[Stored data entries]
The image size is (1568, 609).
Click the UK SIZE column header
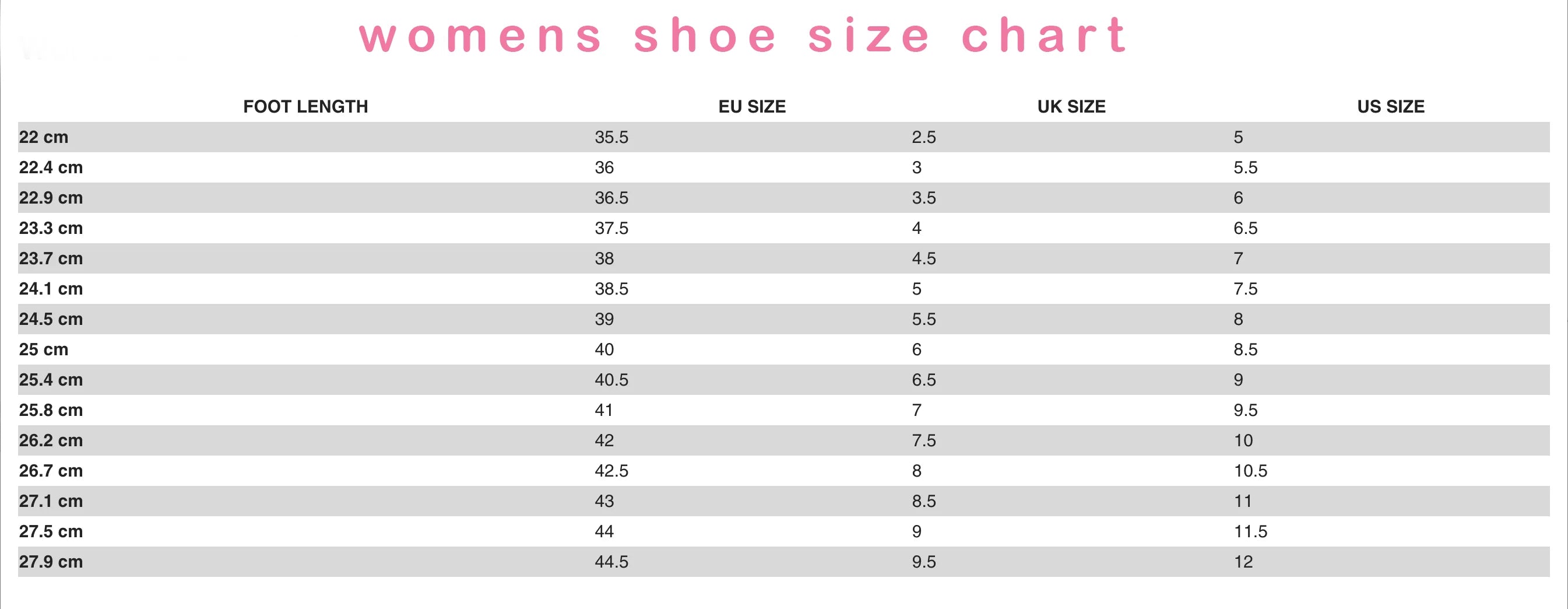tap(1071, 107)
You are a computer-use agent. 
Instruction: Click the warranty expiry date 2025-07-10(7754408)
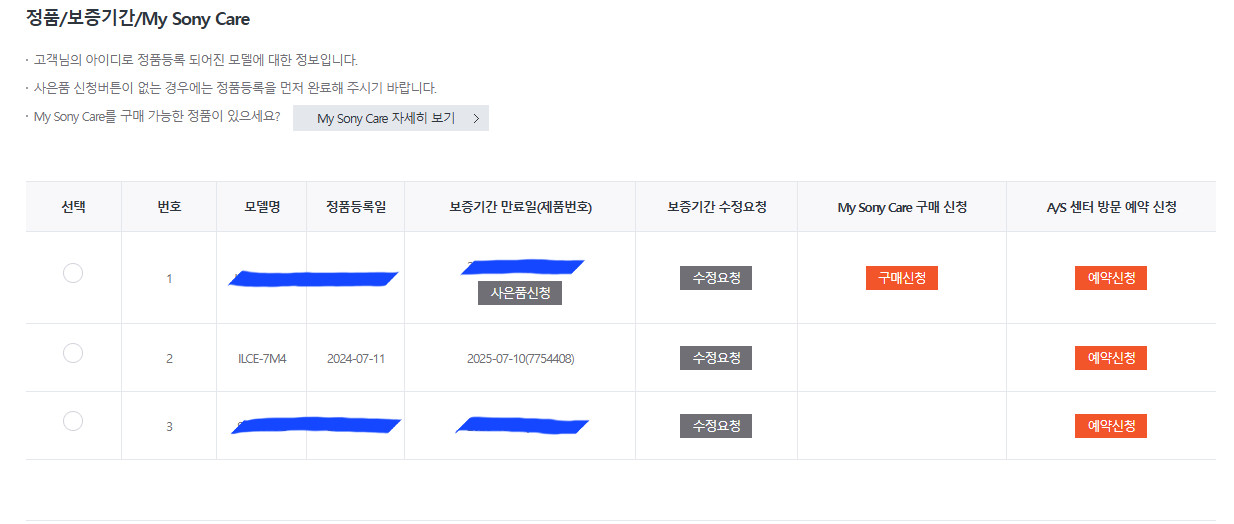[x=520, y=359]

§ WHAT TO DO
When you reach the line containing "Click the UK SIZE column header" in the records above, write out that line and every line after it through the end, exactly, but omit the pictures.

§ WORKED SOLUTION
Click the UK SIZE column header
tap(1071, 107)
You are a computer-use agent. 
Instruction: Click the warranty expiry date 2025-07-10(7754408)
[x=520, y=359]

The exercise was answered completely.